Bankruptcy Rule 2004 allows the examination of any entity with respect to various topics, including conduct and financial condition of the debtor and any matter that may affect the administration of the estate. Does a subordination agreement that is silent on the use of Rule 2004 prevent the subordinated creditor from taking a Rule 2004 examination of the senior creditor? Yes, says an Illinois bankruptcy court.
The subordination agreement in question provided that the subordinated creditor was prohibited, prior to the payment in full of the senior creditor, from foreclosing upon, taking possession of or otherwise attempting to realize on the collateral, or from proceeding in any way to enforce any claim it had against the obligor. The court viewed this provision as a “silent second” provision aimed at preventing obstructionist behavior and going well beyond simply establishing lien priorities.

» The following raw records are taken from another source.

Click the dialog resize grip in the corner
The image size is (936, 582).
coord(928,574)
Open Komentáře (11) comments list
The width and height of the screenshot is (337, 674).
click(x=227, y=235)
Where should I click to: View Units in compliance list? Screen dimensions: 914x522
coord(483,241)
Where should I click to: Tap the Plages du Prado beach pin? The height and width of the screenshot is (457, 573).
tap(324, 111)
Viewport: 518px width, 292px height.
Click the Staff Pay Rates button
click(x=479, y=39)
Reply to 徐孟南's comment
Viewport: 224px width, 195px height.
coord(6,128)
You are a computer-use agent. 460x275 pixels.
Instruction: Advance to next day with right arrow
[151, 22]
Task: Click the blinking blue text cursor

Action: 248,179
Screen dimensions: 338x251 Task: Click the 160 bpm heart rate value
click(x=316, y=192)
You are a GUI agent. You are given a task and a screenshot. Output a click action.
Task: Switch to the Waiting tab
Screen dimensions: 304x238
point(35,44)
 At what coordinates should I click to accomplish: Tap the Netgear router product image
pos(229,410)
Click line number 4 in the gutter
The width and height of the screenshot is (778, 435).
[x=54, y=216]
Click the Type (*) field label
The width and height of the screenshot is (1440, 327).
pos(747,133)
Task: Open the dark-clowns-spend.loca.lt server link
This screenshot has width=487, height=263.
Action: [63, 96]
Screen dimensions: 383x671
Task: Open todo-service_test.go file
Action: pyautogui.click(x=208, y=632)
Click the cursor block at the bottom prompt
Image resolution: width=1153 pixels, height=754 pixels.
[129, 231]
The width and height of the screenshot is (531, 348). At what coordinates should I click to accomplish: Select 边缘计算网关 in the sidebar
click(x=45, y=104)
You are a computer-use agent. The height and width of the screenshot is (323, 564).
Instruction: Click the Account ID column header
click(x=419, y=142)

The bankruptcy court viewed the attempt to take discovery of the senior lender under Rule 2004 as “a calculated, if intermediate act, to enforce claims that [the seconds] have against [the debtor].” Viewed in this light, the bankruptcy court held that the subordination agreement prevented the subordinated lender from using the bankruptcy process to obtain discovery from the senior lender with respect to the senior lender’s claim against the debtor.
This decision should cause lenders to pause and consider some likely unintended consequences of their subordination agreements: should they specifically address the ability to utilize Rule 2004 as against each other? As against the borrower? How does this case impact the standard provision allowing a subordinated secured creditor to take all actions available to a general, unsecured creditor? Food for thought.